CITY folk are calling for any potential tax increases in Kuala Lumpur to be accompanied by tangible improvements to infrastructure and local government services.
These include the creation of more public parks, better transportation services, upgraded amenities and stricter enforcement by Kuala Lumpur City Hall (DBKL).
1Razak Mansion management corporation chairman Anthony Tan, 34, hopes for significant upgrades to infrastructure and public services in his area.
“There are around 20,000 residents within a 1km radius of 1Razak Mansion and Razak City Residences, who collectively contribute about RM6mil annually in assessment taxes.
“Yet we still lack basic infrastructure such as access roads, pedestrian walkways and a government clinic,” he said.
Tan criticised the delayed pedestrian walkway project reportedly due to budget constraints.
Questioning the lack of investment in the area despite its significant tax contributions, he said the government needed to ensure taxpayers saw returns on what they were paying.
Seputeh Residents Representative Council chairman Alvin T. Ariaratnam said, “If DBKL is planning to increase taxes, the least they can do is address congestion issues and provide better transportation services.
“We need a system that works efficiently for everyone.”

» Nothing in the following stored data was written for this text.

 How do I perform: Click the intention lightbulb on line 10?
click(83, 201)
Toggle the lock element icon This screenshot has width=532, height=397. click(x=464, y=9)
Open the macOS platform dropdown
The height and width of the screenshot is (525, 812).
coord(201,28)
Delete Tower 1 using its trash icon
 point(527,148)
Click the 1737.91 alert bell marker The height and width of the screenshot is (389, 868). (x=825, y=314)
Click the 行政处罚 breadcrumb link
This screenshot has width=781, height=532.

Brickfields Rukun Tetangga chairman SKK Naidu called on DBKL to step up enforcement if taxes were raised.
“We need stricter action against roadside parking that clogs traffic, and restaurants encroaching on walkways, making it impossible for pedestrians to move freely,” he pointed out.
The residents’ request comes amid news that Kuala Lumpur may follow Selangor’s lead in raising assessment taxes next year.

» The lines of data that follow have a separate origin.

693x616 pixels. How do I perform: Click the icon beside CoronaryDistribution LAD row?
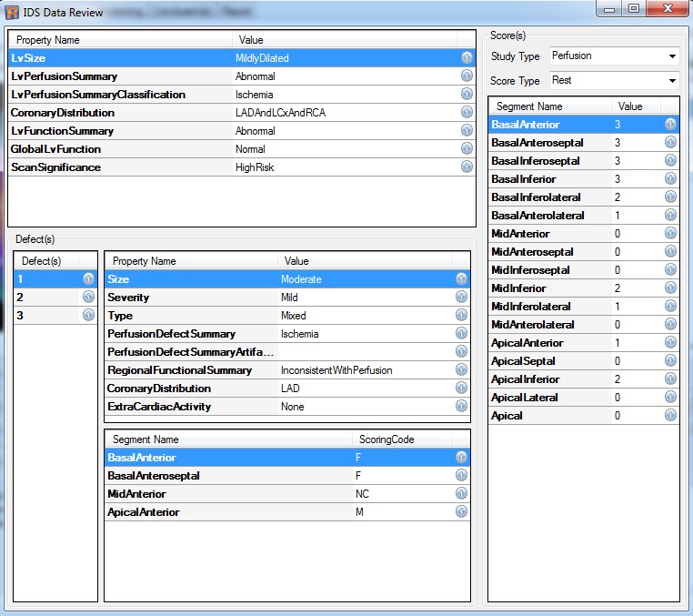pyautogui.click(x=462, y=389)
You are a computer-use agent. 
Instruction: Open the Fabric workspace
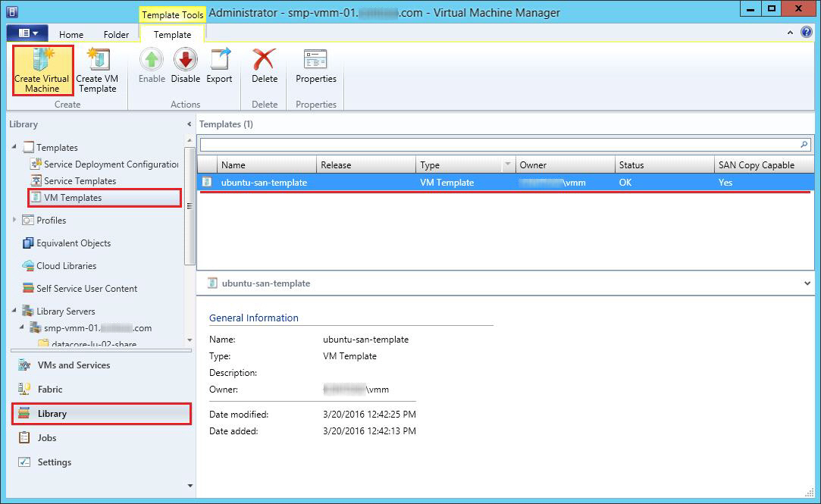coord(50,389)
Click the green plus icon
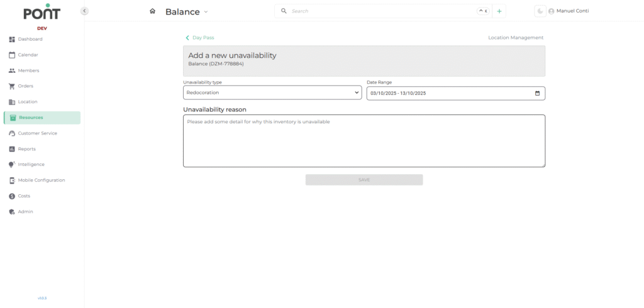 [499, 11]
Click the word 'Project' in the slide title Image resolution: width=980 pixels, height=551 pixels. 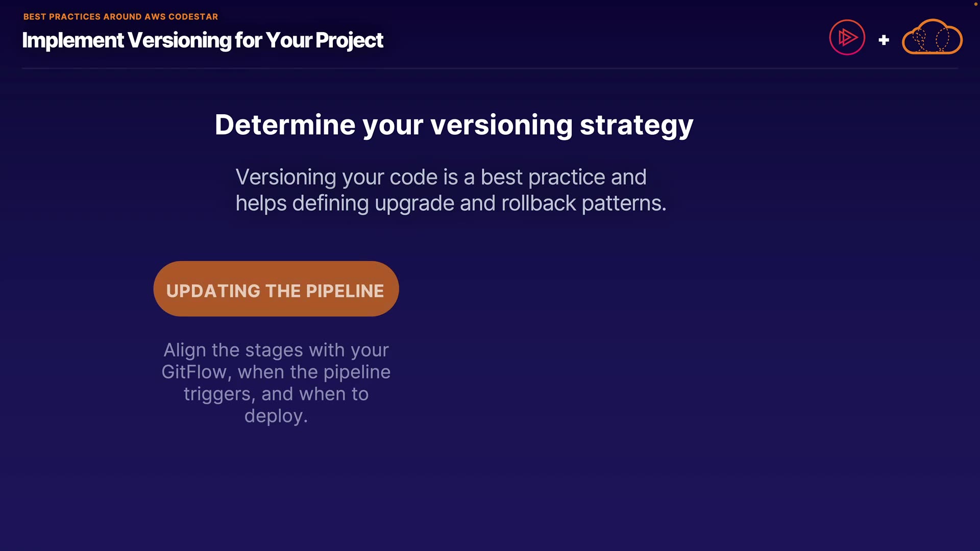coord(349,40)
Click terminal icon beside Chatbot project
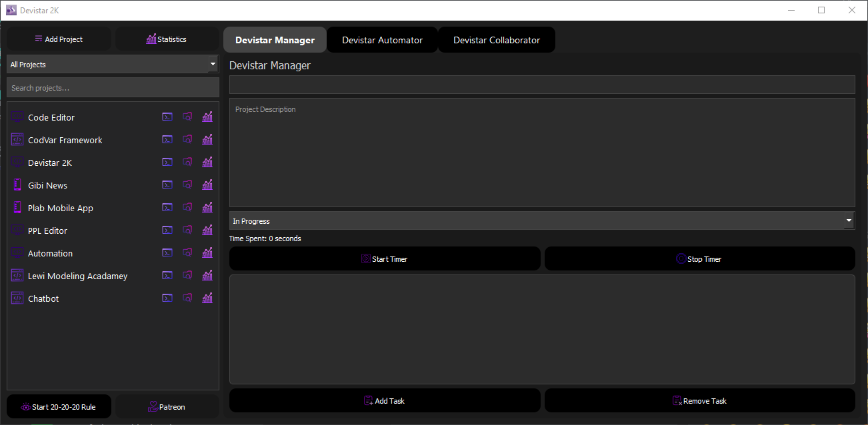Viewport: 868px width, 425px height. (x=167, y=298)
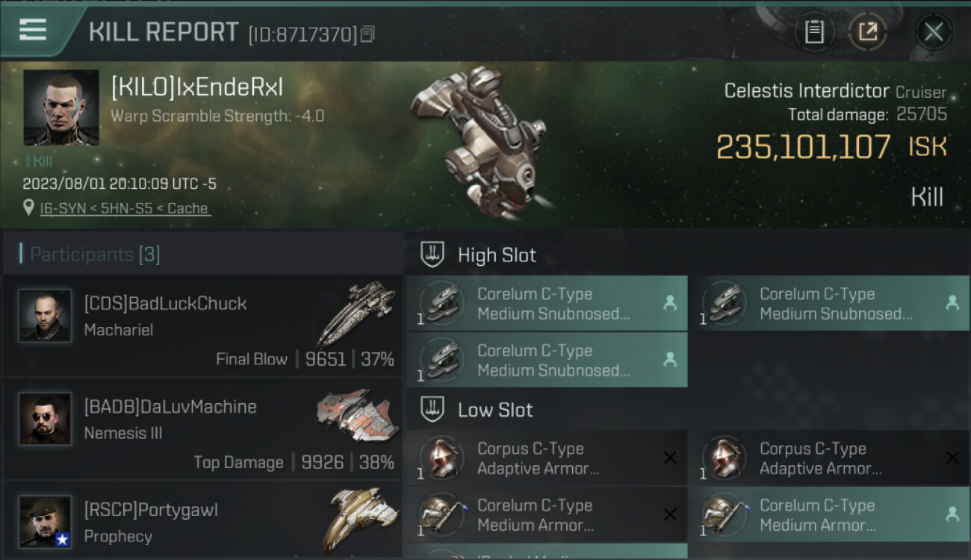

StarMetro reported that Minister in the Prime Minister’s Department (Federal Territories) Dr Zaliha Mustafa said DBKL might increase taxes, but any changes would be implemented in phases, likely starting with industrial tax rates.
“We are reviewing all types of taxes, not just assessment taxes but also quit rent, and have been collaborating with the finance departments of various agencies to study the matter comprehensively,” she had said.
Dr Zaliha also revealed that DBKL had been running a deficit in recent years, necessitating efforts to boost revenue.
City Hall last reviewed assessment rates in 2013 – the first adjustment in 21 years.
In June 2014, then Federal Territories minister Datuk Seri Tengku Adnan Mansor announced that the increase would be capped at 10% for residential properties and 25% for commercial premises.
Meanwhile, Selangor government recently approved a 25% hike in assessment rates across all local councils, effective Jan 1, 2025.
In justifying the increase, the state said it was necessary to update outdated property valuations and improve local government services.
The revaluation exercise was also deemed overdue, as property charges in Selangor had remained unchanged for 20 to 40 years.
Under Local Government Act 1976, local authorities in Malaysia are permitted to review and revise assessment rates every five years.